First wheels

A prehistoric pot found in Poland and a wooden slab pulled out of a Slovenian marsh are the earliest evidence of wheels in Europe.

Bronocice pot, earliest depiction of a wheeled cart
Silar, CC BY-SA 3.0, via Wikimedia Commons

When The Simpsons parodied 2001: A Space Odyssey, the alien obelisk inspires three key human inventions: fire, weapons, and the wheel.

Humans weren’t the first to control fire – that achievement goes to Homo erectus. Weapons too come well before humans were around; Homo heidelbergensis stuck spears into prey several hundred thousand years ago. But wheels… that’s all on Homo sapiens. We as a species can take credit for that one.

Potters’ wheels date back to early Mesopotamian civilisations, but the evidence for wheeled transport is a bit more recent. One of the first depictions of this radical new technology appear on a ceramic object known as the Bronocice pot. That’s it pictured above.

The Bronocice pot is notable for a simple inscription. Four circles surround a distinctly cart-like shape. The circles are in pairs, joined as if by a long pole or axle. A fifth circle sits in the centre, cargo or a seat. The pot is about five and a half thousand years old. It’s the oldest extant depiction of a cart.
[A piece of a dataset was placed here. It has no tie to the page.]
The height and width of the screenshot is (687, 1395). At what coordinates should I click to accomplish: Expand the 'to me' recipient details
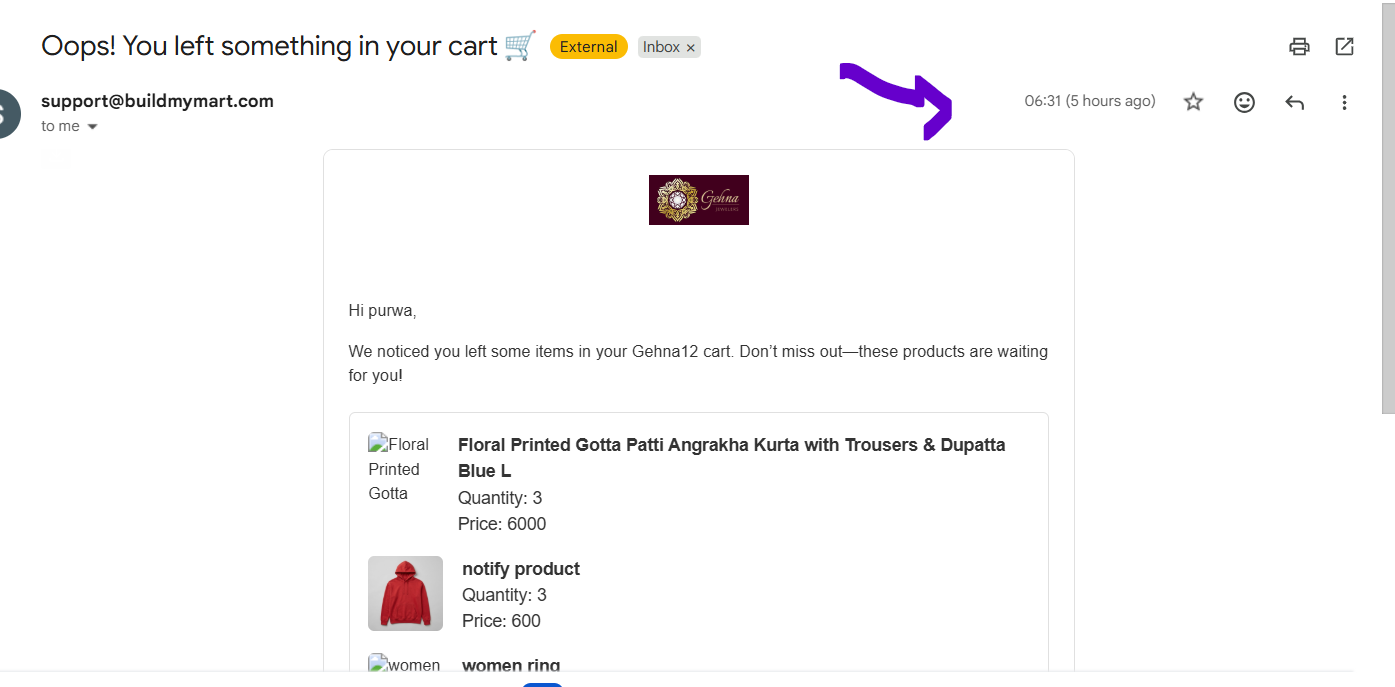click(93, 127)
For actual wheels, rather than pictures of them, we turn to Ljubljana, the capital of Slovenia. In 2002, archaeologists pulled a wooden object out of the marshes just south of the city. It was clearly a wheel, with a hole for an axle. And radiocarbon dating puts it as more than five thousand years old. The Ljubljana Marshes Wheel is the oldest wooden wheel in the world.